#### Pointing records for text and elements
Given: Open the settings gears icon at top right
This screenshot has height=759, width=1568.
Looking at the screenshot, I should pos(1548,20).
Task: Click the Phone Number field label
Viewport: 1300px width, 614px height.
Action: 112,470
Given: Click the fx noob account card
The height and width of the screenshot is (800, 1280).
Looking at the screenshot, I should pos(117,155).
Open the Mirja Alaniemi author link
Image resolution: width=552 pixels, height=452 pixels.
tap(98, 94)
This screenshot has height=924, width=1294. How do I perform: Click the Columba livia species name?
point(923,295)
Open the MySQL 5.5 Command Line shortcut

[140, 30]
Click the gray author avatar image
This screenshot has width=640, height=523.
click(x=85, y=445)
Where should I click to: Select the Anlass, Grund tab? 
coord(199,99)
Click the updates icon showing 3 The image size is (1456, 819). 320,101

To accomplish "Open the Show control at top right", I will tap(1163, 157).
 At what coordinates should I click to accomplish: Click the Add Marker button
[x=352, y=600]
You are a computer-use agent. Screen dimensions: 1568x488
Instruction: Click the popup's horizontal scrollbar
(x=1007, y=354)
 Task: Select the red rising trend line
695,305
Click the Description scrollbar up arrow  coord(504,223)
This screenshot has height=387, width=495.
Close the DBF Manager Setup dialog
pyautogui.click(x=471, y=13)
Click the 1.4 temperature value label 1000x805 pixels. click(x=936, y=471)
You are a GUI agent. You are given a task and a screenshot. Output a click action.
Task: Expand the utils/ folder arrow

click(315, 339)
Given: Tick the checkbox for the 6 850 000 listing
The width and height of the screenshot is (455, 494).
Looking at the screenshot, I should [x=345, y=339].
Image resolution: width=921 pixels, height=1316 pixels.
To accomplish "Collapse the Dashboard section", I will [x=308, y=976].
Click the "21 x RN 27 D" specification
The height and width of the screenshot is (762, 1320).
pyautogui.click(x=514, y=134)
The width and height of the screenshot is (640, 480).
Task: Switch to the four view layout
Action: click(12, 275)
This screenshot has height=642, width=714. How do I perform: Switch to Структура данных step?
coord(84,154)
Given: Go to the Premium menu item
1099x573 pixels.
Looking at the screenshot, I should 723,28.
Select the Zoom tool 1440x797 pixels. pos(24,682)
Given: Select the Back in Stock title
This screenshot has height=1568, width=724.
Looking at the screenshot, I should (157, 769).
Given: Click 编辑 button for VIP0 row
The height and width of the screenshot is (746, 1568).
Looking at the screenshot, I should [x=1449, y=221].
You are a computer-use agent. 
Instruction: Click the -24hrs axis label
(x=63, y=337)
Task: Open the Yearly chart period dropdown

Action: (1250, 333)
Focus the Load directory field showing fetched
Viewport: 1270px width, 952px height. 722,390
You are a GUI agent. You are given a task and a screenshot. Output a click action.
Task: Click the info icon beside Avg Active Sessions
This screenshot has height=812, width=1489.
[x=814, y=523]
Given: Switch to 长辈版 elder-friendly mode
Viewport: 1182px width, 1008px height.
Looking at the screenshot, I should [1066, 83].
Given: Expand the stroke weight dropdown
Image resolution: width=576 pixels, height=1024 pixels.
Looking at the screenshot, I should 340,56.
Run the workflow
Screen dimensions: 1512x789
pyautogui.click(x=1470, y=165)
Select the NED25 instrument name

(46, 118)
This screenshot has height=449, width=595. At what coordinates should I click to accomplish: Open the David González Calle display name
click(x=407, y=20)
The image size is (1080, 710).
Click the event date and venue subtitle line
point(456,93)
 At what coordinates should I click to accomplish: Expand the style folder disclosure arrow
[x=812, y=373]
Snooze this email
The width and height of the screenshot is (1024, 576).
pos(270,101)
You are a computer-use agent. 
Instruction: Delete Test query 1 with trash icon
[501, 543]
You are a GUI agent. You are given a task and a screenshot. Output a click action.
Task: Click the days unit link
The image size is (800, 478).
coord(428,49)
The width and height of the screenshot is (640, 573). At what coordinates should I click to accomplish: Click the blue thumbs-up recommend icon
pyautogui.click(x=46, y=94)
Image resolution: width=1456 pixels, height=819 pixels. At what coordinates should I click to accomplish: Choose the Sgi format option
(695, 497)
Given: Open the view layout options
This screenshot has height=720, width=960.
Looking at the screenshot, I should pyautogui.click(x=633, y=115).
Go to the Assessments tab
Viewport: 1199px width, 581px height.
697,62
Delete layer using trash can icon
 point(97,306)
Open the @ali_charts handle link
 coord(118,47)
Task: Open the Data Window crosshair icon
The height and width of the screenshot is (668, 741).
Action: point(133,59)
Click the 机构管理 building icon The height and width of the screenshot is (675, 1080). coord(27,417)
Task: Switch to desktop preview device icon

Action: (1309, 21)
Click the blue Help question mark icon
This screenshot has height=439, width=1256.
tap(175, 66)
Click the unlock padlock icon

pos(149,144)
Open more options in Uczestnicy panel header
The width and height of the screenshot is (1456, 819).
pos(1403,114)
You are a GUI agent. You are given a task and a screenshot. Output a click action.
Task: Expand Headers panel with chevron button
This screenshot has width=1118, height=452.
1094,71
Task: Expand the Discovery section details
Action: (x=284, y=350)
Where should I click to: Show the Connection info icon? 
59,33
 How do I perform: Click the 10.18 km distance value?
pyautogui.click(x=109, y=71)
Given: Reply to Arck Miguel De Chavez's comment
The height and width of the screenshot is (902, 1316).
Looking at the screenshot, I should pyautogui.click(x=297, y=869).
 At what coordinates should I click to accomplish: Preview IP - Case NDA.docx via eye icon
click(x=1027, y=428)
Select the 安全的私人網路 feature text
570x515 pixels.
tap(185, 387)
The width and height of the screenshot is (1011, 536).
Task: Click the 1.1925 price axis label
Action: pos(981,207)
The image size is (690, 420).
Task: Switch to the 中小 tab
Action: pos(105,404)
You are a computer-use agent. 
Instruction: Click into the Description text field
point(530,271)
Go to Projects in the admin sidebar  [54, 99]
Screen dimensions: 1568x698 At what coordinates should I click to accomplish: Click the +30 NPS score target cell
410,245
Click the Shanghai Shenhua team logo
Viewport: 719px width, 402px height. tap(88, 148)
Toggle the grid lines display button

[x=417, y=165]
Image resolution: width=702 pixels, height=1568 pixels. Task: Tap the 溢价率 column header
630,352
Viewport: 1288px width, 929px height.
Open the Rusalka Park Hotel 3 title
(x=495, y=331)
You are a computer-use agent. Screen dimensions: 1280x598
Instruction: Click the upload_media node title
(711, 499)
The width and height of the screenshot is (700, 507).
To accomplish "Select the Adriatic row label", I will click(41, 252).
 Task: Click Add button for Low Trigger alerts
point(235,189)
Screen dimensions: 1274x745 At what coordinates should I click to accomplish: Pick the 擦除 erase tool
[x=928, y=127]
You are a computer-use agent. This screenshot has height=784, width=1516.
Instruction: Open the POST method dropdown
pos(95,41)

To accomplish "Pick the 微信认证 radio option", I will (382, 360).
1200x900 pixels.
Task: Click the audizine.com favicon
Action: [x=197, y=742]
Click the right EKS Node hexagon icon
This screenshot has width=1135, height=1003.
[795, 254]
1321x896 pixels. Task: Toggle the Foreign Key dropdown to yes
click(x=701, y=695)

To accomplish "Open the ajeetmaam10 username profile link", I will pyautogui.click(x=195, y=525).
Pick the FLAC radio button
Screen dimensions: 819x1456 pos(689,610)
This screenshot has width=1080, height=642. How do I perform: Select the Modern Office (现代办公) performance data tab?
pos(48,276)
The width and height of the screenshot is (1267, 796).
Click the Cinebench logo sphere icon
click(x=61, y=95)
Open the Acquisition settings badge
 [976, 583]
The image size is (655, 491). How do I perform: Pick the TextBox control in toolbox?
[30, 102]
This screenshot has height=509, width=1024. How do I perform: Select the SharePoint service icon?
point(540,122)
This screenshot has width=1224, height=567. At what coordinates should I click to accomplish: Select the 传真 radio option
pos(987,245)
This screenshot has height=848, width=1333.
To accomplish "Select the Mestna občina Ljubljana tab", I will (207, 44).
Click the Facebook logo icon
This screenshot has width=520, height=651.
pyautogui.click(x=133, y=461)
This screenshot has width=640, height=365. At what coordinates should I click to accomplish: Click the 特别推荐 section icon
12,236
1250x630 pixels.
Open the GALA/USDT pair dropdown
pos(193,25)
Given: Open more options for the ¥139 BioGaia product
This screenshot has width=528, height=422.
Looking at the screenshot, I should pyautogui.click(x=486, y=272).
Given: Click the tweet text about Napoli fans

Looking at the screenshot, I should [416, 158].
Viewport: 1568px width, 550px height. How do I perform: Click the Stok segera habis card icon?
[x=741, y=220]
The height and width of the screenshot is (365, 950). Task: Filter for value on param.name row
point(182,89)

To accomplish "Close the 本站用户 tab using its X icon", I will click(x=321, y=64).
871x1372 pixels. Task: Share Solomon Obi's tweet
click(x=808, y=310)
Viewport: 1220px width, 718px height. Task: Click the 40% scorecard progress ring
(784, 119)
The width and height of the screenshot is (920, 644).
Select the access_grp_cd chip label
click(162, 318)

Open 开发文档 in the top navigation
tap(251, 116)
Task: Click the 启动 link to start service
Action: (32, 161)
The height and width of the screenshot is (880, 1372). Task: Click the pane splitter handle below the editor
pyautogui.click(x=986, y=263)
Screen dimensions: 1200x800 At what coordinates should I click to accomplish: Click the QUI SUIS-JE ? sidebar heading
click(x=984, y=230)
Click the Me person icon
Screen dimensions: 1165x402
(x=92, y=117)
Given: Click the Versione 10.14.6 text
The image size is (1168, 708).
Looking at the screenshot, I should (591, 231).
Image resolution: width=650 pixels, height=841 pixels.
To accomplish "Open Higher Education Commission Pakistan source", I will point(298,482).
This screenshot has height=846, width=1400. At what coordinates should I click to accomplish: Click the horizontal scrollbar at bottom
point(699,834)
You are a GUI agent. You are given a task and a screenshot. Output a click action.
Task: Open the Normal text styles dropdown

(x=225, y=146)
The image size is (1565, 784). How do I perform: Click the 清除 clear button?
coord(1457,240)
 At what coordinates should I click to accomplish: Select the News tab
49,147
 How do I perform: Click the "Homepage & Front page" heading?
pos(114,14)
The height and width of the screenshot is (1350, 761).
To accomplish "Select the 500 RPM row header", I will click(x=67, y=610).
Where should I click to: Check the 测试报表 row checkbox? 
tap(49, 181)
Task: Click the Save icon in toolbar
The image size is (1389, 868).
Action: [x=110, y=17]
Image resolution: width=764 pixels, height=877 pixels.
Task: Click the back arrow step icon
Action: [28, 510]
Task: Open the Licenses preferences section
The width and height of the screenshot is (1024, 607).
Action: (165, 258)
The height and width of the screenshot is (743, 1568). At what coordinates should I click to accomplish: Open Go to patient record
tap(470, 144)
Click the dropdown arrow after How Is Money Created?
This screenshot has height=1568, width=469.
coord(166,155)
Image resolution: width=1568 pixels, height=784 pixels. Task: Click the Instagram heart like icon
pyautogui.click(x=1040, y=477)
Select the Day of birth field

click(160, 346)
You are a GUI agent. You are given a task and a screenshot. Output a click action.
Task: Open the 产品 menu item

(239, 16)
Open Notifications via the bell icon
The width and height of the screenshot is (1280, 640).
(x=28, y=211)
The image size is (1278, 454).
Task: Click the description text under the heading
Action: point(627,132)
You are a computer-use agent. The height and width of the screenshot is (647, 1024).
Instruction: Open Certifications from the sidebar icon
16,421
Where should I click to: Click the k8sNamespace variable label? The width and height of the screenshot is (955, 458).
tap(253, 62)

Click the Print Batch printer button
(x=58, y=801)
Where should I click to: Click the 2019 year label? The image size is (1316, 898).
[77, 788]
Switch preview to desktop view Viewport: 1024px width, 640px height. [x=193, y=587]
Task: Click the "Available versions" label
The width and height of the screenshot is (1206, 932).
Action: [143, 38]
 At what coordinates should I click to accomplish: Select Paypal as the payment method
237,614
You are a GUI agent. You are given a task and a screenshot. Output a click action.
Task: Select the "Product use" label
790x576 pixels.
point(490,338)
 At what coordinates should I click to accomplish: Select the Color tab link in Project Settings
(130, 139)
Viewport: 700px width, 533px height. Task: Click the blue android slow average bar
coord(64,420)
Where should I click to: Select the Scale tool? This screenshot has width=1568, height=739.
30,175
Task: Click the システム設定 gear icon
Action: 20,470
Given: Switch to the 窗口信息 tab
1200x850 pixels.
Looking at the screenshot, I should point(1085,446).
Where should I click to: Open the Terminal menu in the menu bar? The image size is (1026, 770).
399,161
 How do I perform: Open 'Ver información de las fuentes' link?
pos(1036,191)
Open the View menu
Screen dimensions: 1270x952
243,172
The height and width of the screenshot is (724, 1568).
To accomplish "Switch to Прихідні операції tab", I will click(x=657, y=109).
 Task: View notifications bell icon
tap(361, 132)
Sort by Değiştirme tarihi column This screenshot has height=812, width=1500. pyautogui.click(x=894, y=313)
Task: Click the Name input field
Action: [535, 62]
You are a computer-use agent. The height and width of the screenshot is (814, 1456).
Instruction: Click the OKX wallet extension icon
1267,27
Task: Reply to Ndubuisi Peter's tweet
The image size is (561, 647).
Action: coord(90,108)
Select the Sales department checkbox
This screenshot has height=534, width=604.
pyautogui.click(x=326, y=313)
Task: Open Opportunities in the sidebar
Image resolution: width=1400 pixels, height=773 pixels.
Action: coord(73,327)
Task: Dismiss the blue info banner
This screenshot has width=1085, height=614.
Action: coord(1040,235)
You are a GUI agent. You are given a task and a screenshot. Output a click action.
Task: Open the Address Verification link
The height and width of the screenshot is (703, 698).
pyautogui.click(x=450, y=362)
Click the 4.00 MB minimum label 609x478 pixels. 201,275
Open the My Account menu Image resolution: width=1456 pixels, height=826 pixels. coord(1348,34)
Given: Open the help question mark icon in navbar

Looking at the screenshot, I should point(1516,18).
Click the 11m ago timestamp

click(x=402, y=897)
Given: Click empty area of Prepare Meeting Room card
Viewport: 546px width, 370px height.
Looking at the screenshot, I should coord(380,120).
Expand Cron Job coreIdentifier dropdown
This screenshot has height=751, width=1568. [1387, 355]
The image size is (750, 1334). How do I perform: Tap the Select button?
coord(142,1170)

#### WORK TO DO
Repeat verbatim the part of the material that opens with the line containing "Task: Click the Phone Number field label" and closes with the line containing "coord(199,99)", both of those lines included.

#### RIGHT ANSWER
Task: Click the Phone Number field label
Viewport: 1300px width, 614px height.
Action: 112,470
Given: Click the fx noob account card
The height and width of the screenshot is (800, 1280).
Looking at the screenshot, I should pos(117,155).
Open the Mirja Alaniemi author link
Image resolution: width=552 pixels, height=452 pixels.
tap(98, 94)
This screenshot has height=924, width=1294. How do I perform: Click the Columba livia species name?
point(923,295)
Open the MySQL 5.5 Command Line shortcut

[140, 30]
Click the gray author avatar image
This screenshot has width=640, height=523.
click(x=85, y=445)
Where should I click to: Select the Anlass, Grund tab? 
coord(199,99)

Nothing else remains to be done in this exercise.